We investigate the bounding problem of causal effects in experimental studies in which the outcome is truncated by death, meaning that the subject dies before the outcome can be measured. Causal effects cannot be point identified without instruments and/or tight parametric assumptions but can be bounded under mild restrictions. Previous work on partial identification under the principal stratification framework has primarily focused on the `always-survivor' subpopulation. In this paper, we present a novel nonparametric unified framework to provide sharp bounds on causal effects on discrete and continuous square-integrable outcomes. These bounds are derived on the `always-survivor', `protected', and `harmed' subpopulations and on the entire population with/without assumptions of monotonicity and stochastic dominance. The main idea depends on rewriting the optimization problem in terms of the integrated tail probability expectation formula using a set of conditional probability distributions. The proposed procedure allows for settings with any type and number of covariates, and can be extended to incorporate average causal effects and complier average causal effects. Furthermore, we present several simulation studies conducted under various assumptions as well as the application of the proposed approach to a real dataset from the National Supported Work Demonstration.

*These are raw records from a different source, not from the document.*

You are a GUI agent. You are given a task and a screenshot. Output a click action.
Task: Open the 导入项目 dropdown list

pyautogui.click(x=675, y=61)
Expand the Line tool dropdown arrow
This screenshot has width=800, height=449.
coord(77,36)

翻译：我们研究了实验研究中因死亡截尾（即被试在结果测量前死亡）情形下因果效应的界限问题。在没有工具变量和/或严格参数假设的情况下，因果效应无法点识别，但在温和约束条件下可建立界限。先前基于主分层框架的部分识别研究主要聚焦于"始终存活者"子群体。本文提出一种全新的非参数统一框架，可为离散型与连续型平方可积结果变量的因果效应提供严格界限。这些界限分别在"始终存活者"、"受保护者"和"受损者"子群体以及全体人群中，在有无单调性和随机占优假设条件下推导得出。核心思想在于利用一组条件概率分布将优化问题重构为积分尾概率期望公式。所提方法适用于任意类型和数量的协变量场景，并可扩展至包含平均因果效应和依从者平均因果效应。最后，我们展示了在不同假设条件下开展的若干模拟研究，以及该方法在"国家支持工作示范"真实数据集上的应用。